— START —

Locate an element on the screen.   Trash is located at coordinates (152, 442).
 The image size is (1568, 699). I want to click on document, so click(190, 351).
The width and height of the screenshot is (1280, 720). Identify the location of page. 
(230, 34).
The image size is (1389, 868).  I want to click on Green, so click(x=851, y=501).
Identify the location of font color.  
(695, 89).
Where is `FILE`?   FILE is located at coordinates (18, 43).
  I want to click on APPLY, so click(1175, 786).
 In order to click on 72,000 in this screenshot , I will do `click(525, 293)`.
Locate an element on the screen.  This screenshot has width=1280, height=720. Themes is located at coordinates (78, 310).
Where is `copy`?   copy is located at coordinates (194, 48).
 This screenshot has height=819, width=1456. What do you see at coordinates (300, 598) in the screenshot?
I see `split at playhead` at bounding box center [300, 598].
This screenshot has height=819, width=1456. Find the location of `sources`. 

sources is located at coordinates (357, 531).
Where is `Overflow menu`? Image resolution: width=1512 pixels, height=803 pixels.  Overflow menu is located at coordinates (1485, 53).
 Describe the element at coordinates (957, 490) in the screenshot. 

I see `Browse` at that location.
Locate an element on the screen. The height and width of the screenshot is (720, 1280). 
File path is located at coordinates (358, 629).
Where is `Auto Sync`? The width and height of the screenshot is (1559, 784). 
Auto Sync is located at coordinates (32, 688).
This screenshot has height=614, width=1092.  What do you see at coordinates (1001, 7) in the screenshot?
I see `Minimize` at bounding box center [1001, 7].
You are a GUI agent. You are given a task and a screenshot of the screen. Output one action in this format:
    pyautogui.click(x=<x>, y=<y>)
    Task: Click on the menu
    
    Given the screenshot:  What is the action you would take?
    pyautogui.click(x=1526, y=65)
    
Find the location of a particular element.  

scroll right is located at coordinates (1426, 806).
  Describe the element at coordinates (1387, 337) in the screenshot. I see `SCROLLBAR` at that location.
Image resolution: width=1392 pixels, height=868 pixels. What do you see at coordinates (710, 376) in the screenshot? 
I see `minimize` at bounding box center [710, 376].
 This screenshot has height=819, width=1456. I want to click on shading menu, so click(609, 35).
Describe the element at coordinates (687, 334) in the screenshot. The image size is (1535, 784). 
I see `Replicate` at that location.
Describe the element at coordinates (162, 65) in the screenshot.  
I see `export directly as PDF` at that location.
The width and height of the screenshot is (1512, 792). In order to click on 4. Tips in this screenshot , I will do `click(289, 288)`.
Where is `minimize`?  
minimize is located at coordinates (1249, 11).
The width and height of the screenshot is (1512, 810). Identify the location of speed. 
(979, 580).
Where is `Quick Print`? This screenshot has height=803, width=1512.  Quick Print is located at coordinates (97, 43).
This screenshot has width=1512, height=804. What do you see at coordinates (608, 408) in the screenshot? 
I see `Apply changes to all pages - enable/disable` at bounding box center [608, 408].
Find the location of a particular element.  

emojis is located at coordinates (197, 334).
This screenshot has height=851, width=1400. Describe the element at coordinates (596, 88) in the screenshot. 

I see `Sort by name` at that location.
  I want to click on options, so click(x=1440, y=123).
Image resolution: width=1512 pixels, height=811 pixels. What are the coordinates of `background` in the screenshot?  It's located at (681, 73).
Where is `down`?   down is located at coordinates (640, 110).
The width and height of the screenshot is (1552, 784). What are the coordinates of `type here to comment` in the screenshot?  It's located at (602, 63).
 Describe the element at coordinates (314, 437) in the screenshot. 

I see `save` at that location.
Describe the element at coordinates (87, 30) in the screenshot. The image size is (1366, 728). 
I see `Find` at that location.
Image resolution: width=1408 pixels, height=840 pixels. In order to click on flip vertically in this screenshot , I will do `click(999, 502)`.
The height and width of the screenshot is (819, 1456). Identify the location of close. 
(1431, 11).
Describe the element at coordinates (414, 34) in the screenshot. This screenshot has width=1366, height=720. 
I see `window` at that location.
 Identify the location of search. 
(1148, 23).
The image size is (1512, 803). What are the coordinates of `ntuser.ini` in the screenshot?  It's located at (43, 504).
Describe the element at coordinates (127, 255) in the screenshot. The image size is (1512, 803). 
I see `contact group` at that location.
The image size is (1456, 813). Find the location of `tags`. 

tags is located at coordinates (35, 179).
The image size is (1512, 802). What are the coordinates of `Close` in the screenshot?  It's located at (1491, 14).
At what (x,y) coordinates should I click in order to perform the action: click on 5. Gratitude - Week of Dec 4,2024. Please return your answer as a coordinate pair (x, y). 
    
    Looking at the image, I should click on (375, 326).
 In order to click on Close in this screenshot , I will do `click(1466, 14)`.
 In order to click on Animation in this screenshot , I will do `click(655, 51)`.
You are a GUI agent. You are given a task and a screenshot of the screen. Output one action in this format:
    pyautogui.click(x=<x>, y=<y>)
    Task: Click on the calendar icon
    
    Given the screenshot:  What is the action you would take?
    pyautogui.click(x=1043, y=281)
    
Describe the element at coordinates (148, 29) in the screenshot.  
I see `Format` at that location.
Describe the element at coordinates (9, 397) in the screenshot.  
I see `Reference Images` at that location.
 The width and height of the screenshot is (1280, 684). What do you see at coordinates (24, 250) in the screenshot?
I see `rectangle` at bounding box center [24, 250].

— END —

## [Goal of the exercise]
Retype, word for word, the part of the listing from the line containing "This screenshot has height=819, width=1456. Find" down to the line containing "coordinates (1485, 53).", with both of those lines included.

## [Answer to this problem]
This screenshot has height=819, width=1456. Find the location of `sources`. 

sources is located at coordinates (357, 531).
Where is `Overflow menu`? Image resolution: width=1512 pixels, height=803 pixels.  Overflow menu is located at coordinates (1485, 53).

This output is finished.